Source records
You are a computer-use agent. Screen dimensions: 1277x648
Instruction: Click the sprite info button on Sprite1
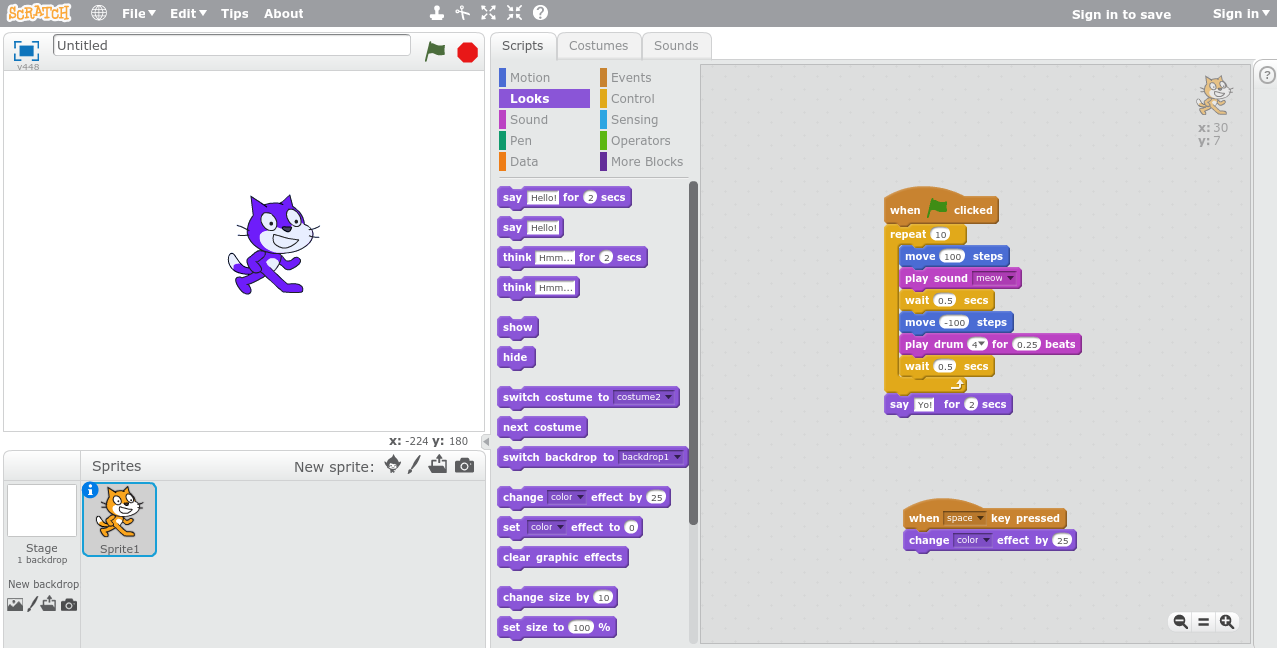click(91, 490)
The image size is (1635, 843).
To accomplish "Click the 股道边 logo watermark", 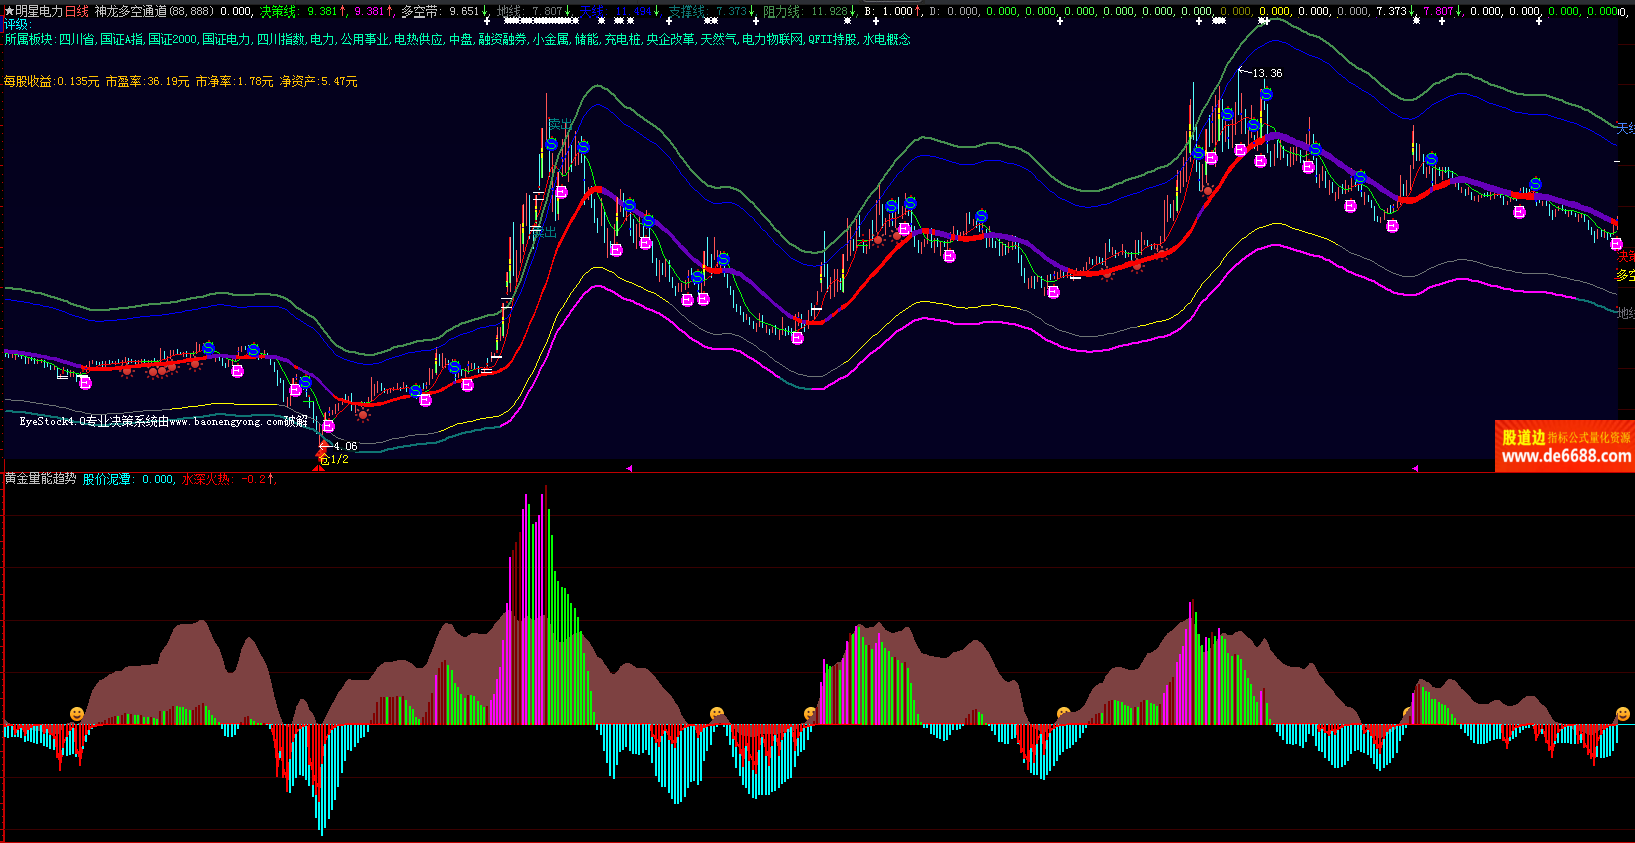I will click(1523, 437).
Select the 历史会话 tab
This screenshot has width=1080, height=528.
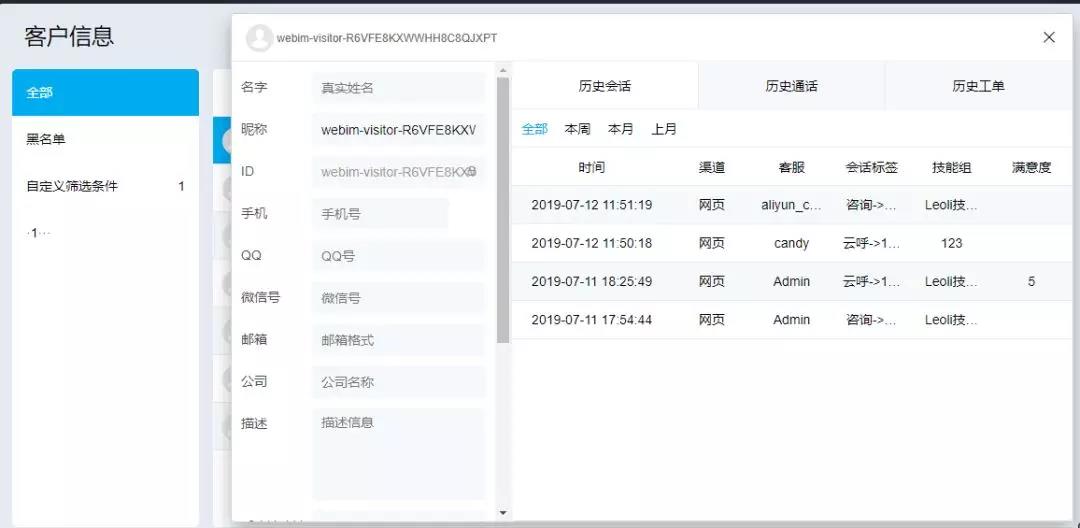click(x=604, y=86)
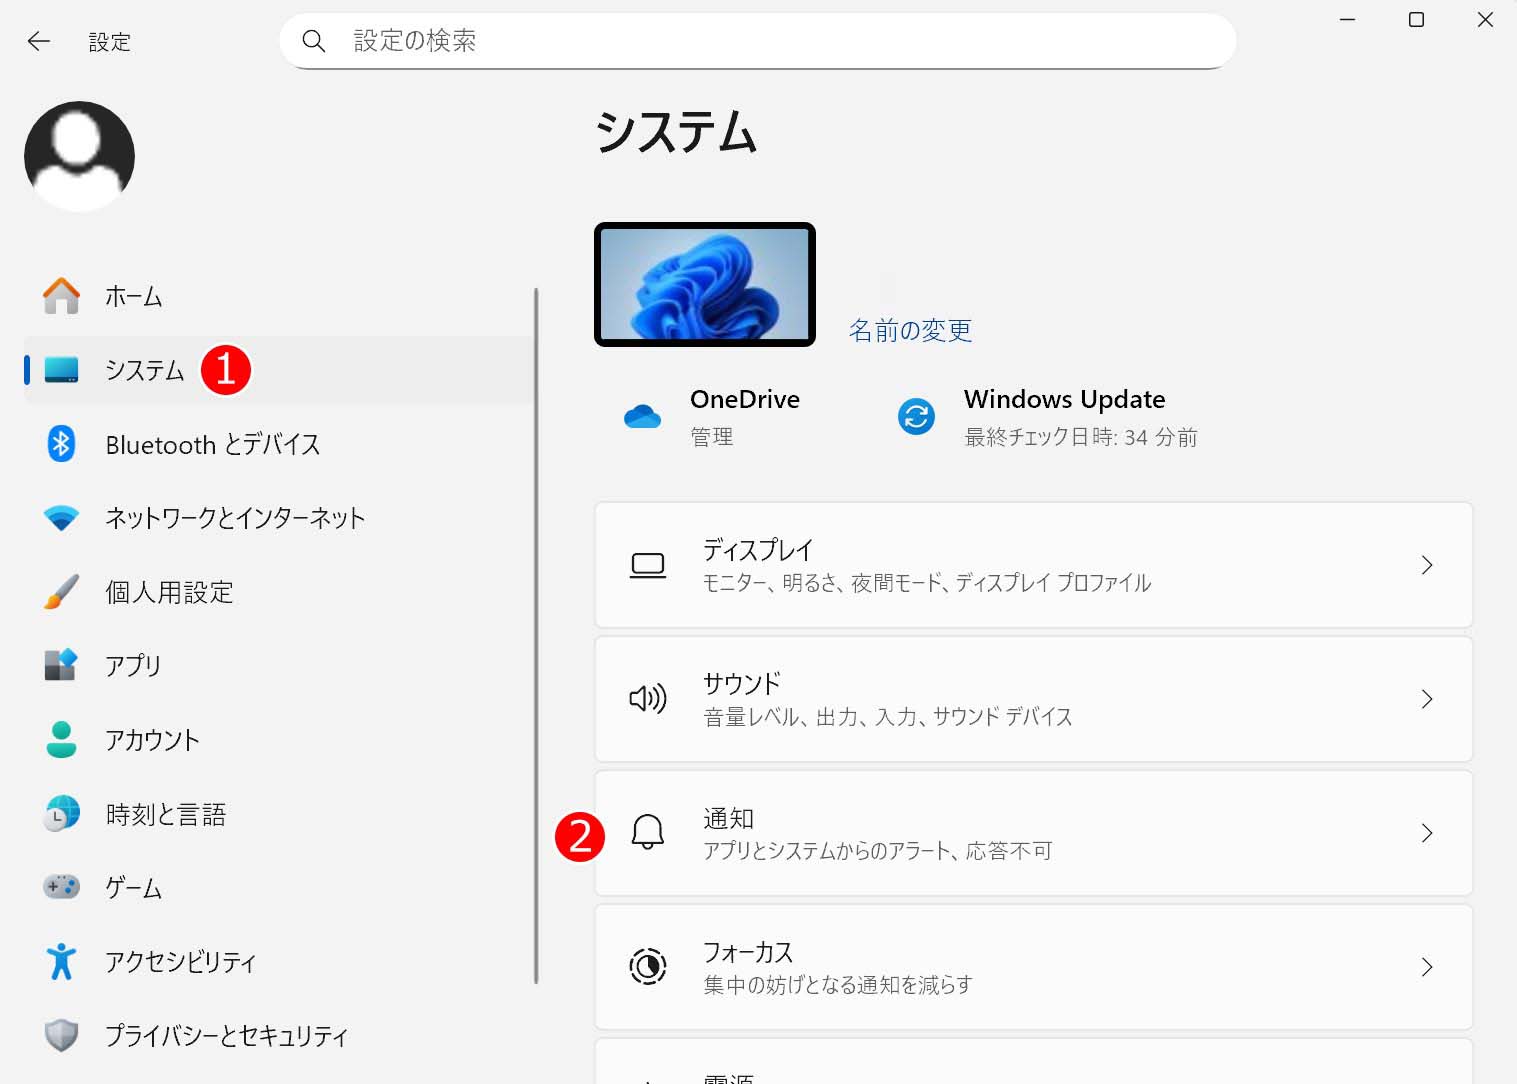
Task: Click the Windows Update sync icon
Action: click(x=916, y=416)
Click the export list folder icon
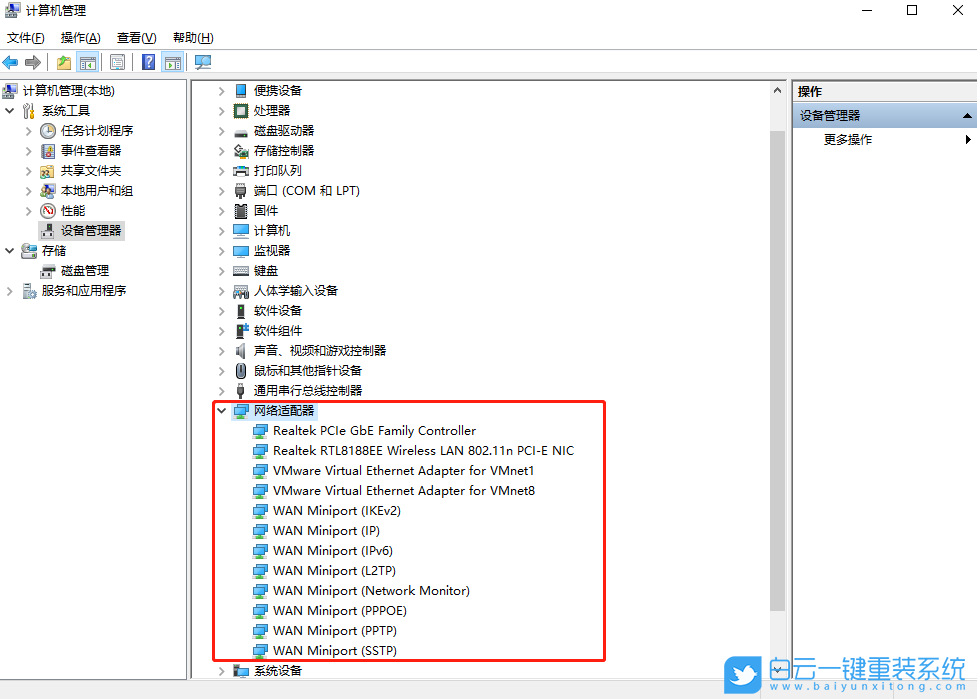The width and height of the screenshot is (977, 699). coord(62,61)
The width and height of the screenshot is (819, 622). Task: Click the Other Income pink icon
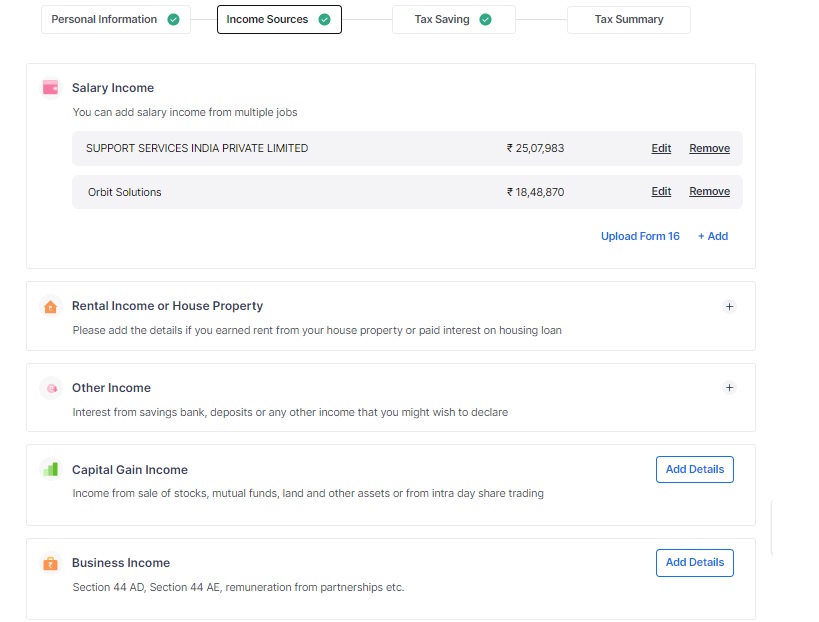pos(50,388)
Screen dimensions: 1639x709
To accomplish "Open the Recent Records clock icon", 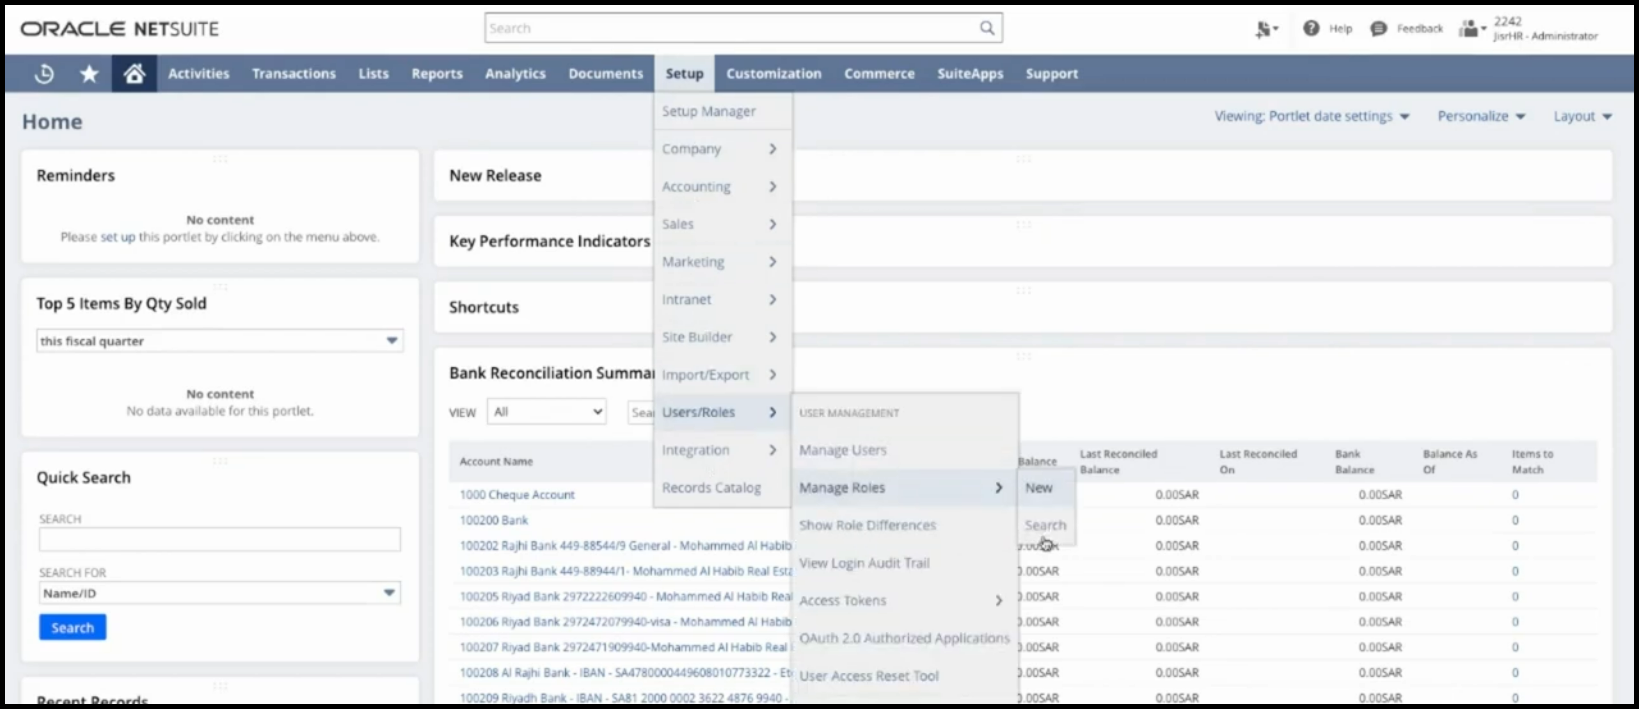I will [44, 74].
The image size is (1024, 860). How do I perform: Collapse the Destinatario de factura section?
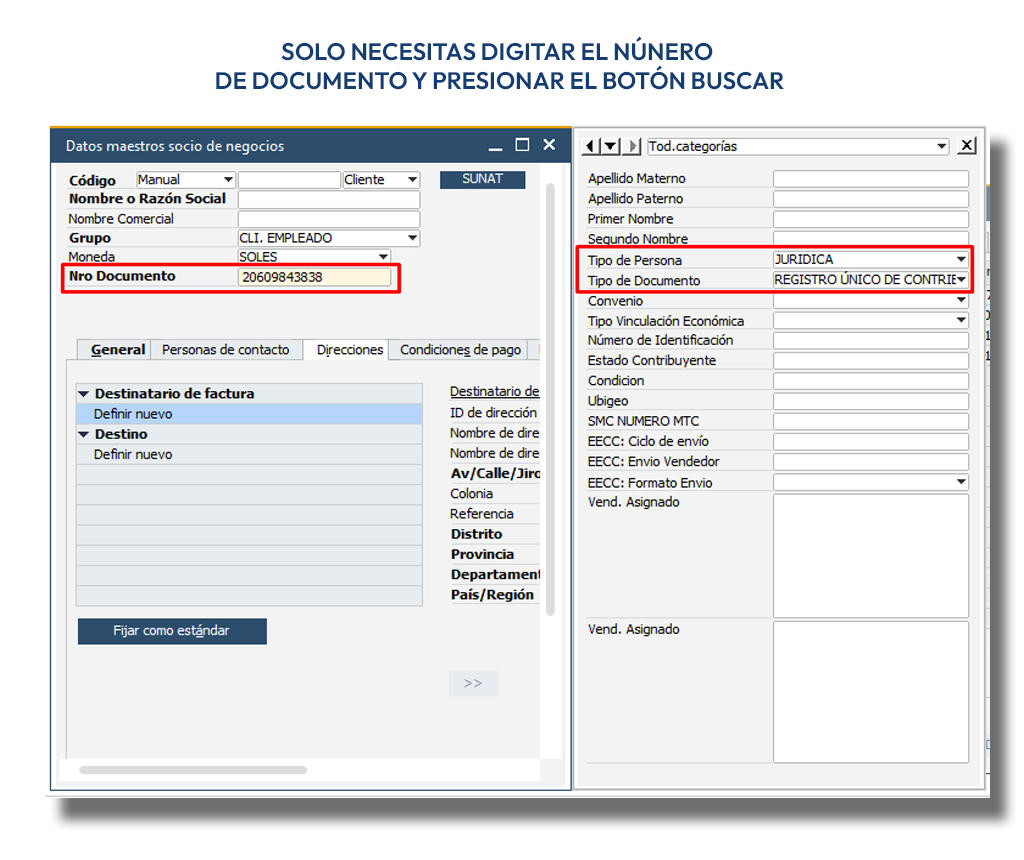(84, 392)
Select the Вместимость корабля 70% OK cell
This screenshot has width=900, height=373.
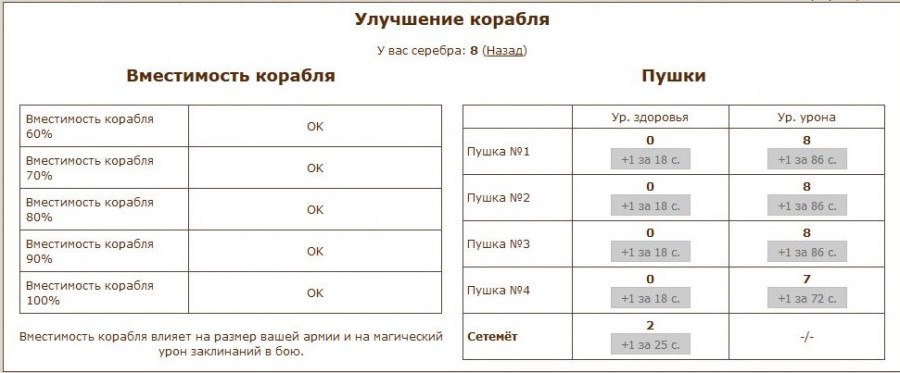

■ Task prompt ■
A complete answer gives every line of the records holding "dimensions".

■ Task result ■
You are a computer-use agent. Screen dimensions: 1277x648
Screen dimensions: 1639x709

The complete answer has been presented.